La difficile lutte africaine
La lutte africaine contre le blanchiment d’argent fait son bonhomme de chemin. Cependant, il faut le reconnaître, elle semble avoir l’aile plombée. Sur le continent, c’est le Groupe intergouvernemental d’action contre le blanchiment d’argent et le financement du terrorisme en Afrique de l’Ouest (GIABA) qui essaie tant bien que mal de barrer la route aux blanchisseurs. Le GIABA est une institution spécialisée de la Communauté économique des Etats de l’Afrique de l’Ouest (CEDEAO) qui a été créée par la volonté des chefs d’Etat de ladite communauté en décembre1999 à Lomé, auTogo.

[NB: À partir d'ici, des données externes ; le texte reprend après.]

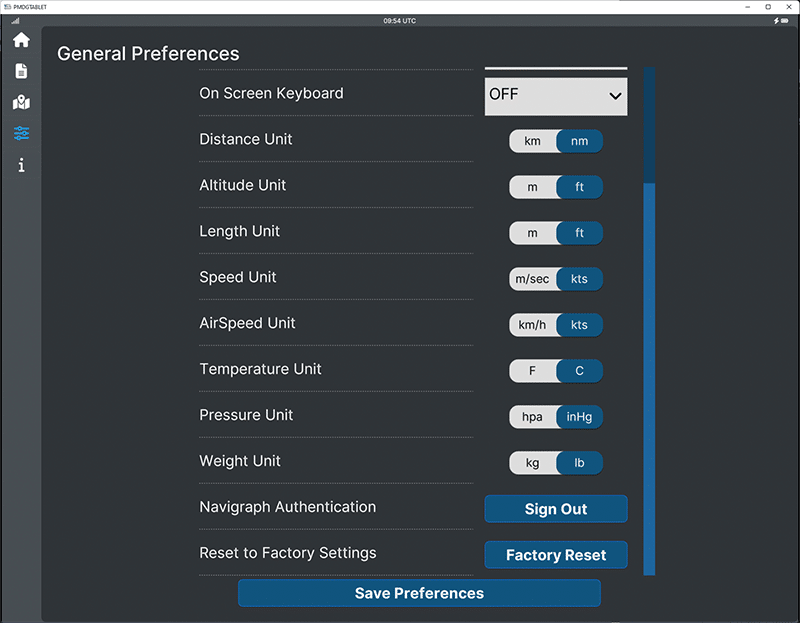Switch Weight Unit to kg
The height and width of the screenshot is (623, 800).
pyautogui.click(x=532, y=463)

Ses statut sont été adoptés en 2000 par la conférence des chefs d’Etat au Mali (Bamako) et ses statuts ont été récemment révisés à Niamey(Niger). Ayant pris conscience du danger que représente le blanchiment d’argent sur les efforts du développement, les hautes autorités de la CEDEAO ont décidé la création du GIABA pour combattre vigoureusement l’utilisation de ce système financier à des fins de blanchiment. En termes d’actions sur le terrain, les textes prennent le pas sur les actions. Les instruments juridiques existent. Ces instruments sont de trois ordres à savoir, les instruments juridiques nationaux, ceux régionaux et les textes internationaux. Au compte de la dernière catégorie, existent les conventions, les déclarations et surtout les quarante recommandations du GAFI (Groupe d’action financière) sur les capitaux et les neuf recommandations spéciales du GAFI sur le financement du terrorisme. Il y a également la convention internationale pour la répression du financement du terrorisme de 1999. Malgré tous ces instruments, les capitaux sont blanchis au quotidien et l’Afrique semble être impuissante face au phénomène. Mais, l’espoir est permis dans la mesure où le plus long chemin à parcourir commence par le premier pas. L’Afrique a fait le premier pas, reste à la mayonnaise de prendre. Et, cette mayonnaise ne peut prendre que lorsque les banques et les institutions financières ne dénonceront pas les clients ayant des revenus colossaux ou des revenus à provenance douteuse.